• Page text:

※ ※ ※

A World Bank scheme aimed at building grassroots research capacity in Africa will nearly double its budget with a third, and probably final, investment worth at least US$280 million. The initiative, which loans money to African governments, has set up 46 education and research centres in 17 African countries, created jobs for hundreds of scientists and trained thousands of students — but both critics and supporters of the programme worry what will happen once the bank’s money runs out.
“I see a big challenge when the funding ends,” says Patrick Ogwang, who leads a traditional-medicine research centre funded by the initiative, at Mbarara University in Uganda. He is eyeing industry partnerships as a source of future cash, but says that competition for research money in the country is fierce.
The World Bank launched the African Centres of Excellence (ACE) initiative in 2014 with $165 million in loans. The money was used to create 22 centres in west and central African nations including Nigeria, Benin and Togo; these were competitively chosen in partnership with the governments taking on the loans (see ‘Excellence in Africa’).
Two years later, the bank approved $148 million in loans to create 24 hubs in eastern and southern African countries including Zambia, Mozambique and Rwanda. The third round, announced on 31 August, pushes the World Bank’s total investment past $500 million, making the project one of the biggest-ever science-supporting programmes on the continent. It once more targets West and central Africa and may also eventually include an extra $50 million from French development agency the AFD.
Governments that receive the loans give out five-year grants that allow centres, which are linked to established universities, to invest in infrastructure, staff and financial support for students. They all focus on local research challenges such as maternal health, plant breeding, sanitation and infectious diseases. The West and central African centres have enrolled about 6,500 master’s and 1,600 PhD students so far, and the East and southern centres another 1,800 together.

※ ※ ※

• Record set:
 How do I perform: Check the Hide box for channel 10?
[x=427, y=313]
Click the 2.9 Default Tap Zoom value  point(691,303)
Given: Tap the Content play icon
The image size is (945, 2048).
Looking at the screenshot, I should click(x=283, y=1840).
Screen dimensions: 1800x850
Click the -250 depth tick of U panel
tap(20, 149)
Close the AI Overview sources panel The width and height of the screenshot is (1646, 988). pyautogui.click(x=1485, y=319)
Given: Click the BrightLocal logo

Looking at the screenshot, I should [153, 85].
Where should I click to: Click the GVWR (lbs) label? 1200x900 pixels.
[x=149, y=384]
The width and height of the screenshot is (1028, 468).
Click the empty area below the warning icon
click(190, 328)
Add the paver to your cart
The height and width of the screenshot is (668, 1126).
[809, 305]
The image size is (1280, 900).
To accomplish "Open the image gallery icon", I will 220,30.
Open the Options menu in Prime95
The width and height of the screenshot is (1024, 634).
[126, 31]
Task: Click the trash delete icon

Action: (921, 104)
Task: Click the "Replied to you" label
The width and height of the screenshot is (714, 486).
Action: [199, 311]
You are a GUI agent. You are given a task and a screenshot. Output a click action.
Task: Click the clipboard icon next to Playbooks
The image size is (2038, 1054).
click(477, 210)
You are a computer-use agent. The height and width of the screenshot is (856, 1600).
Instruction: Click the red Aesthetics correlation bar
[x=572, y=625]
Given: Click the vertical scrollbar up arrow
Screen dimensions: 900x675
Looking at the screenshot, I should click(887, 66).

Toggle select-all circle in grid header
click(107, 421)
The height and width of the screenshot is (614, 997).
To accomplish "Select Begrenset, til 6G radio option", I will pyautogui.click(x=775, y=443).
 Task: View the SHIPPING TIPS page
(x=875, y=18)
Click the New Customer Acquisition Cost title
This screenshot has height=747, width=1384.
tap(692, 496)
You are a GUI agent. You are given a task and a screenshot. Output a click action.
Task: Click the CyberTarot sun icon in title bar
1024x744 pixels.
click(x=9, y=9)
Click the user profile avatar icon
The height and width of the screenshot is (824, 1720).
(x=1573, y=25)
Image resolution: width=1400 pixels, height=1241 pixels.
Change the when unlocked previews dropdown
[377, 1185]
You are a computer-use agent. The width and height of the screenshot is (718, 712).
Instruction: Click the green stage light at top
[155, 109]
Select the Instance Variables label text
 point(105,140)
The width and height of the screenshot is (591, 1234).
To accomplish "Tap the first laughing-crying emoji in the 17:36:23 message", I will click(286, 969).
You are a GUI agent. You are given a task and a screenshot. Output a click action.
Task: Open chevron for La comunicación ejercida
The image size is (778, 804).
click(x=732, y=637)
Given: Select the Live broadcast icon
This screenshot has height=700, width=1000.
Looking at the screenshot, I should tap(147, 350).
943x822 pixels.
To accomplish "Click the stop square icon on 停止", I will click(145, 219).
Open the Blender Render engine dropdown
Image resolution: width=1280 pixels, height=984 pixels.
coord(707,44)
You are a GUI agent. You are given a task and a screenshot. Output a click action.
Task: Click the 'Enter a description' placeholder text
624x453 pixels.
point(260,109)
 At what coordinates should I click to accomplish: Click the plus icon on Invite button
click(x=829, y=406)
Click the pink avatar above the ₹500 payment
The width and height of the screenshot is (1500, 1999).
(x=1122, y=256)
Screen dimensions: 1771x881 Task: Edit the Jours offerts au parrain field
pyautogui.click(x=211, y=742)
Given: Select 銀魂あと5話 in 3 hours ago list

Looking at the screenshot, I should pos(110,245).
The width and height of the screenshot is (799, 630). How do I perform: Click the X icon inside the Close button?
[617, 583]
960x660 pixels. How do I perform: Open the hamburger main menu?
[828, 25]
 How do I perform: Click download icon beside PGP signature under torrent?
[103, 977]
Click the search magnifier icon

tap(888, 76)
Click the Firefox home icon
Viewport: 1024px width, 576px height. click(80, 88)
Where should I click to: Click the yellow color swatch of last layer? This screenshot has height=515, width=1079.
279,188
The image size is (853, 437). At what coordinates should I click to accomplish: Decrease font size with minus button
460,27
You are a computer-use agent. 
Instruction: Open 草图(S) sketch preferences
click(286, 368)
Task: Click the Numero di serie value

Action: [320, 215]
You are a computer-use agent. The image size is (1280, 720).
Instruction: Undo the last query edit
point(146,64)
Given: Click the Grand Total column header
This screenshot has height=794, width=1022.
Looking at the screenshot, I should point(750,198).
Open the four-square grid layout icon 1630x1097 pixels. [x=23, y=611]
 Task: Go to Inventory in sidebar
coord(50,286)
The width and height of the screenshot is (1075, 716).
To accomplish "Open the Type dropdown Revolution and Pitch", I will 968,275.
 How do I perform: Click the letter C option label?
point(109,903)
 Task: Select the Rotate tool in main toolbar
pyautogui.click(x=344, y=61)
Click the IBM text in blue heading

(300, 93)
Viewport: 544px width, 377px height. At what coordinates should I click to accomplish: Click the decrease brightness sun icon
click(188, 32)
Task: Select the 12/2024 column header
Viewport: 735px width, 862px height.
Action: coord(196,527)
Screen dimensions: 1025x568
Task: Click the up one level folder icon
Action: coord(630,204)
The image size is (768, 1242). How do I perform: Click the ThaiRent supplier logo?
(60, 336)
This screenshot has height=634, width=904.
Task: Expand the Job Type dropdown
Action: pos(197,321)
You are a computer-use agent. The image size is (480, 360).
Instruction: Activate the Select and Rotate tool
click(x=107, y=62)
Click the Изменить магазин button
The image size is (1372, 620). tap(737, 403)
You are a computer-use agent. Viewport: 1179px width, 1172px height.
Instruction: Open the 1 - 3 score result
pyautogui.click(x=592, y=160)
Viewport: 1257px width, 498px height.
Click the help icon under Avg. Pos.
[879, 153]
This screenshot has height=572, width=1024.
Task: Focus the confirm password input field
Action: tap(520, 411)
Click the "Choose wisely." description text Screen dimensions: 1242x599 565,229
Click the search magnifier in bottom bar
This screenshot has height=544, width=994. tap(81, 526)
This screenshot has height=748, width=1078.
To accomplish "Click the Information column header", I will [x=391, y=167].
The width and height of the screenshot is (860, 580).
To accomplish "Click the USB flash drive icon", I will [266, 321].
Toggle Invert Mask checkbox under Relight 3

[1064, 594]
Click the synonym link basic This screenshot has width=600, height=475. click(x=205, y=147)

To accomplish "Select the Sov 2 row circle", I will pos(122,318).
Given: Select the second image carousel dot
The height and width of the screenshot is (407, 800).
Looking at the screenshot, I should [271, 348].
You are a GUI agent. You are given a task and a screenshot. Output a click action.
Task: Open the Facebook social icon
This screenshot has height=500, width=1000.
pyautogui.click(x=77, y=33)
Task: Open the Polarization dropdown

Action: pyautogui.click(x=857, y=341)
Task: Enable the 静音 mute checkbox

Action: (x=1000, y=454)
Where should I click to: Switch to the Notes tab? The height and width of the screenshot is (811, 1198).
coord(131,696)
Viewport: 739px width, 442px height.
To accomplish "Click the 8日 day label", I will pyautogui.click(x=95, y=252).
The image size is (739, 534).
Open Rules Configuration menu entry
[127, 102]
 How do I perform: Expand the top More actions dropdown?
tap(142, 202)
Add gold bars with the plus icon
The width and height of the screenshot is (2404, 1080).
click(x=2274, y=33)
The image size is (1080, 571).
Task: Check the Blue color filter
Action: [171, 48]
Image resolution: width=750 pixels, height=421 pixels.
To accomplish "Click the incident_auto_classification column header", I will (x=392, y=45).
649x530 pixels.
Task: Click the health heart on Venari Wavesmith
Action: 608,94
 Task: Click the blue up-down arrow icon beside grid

※ ※ ※

• What is being asked: From the article on the World Bank's African research centres above, copy word for word the part that begins with "The World Bank launched" and ends with "agency the AFD.".

• Your response:
The World Bank launched the African Centres of Excellence (ACE) initiative in 2014 with $165 million in loans. The money was used to create 22 centres in west and central African nations including Nigeria, Benin and Togo; these were competitively chosen in partnership with the governments taking on the loans (see ‘Excellence in Africa’).
Two years later, the bank approved $148 million in loans to create 24 hubs in eastern and southern African countries including Zambia, Mozambique and Rwanda. The third round, announced on 31 August, pushes the World Bank’s total investment past $500 million, making the project one of the biggest-ever science-supporting programmes on the continent. It once more targets West and central Africa and may also eventually include an extra $50 million from French development agency the AFD.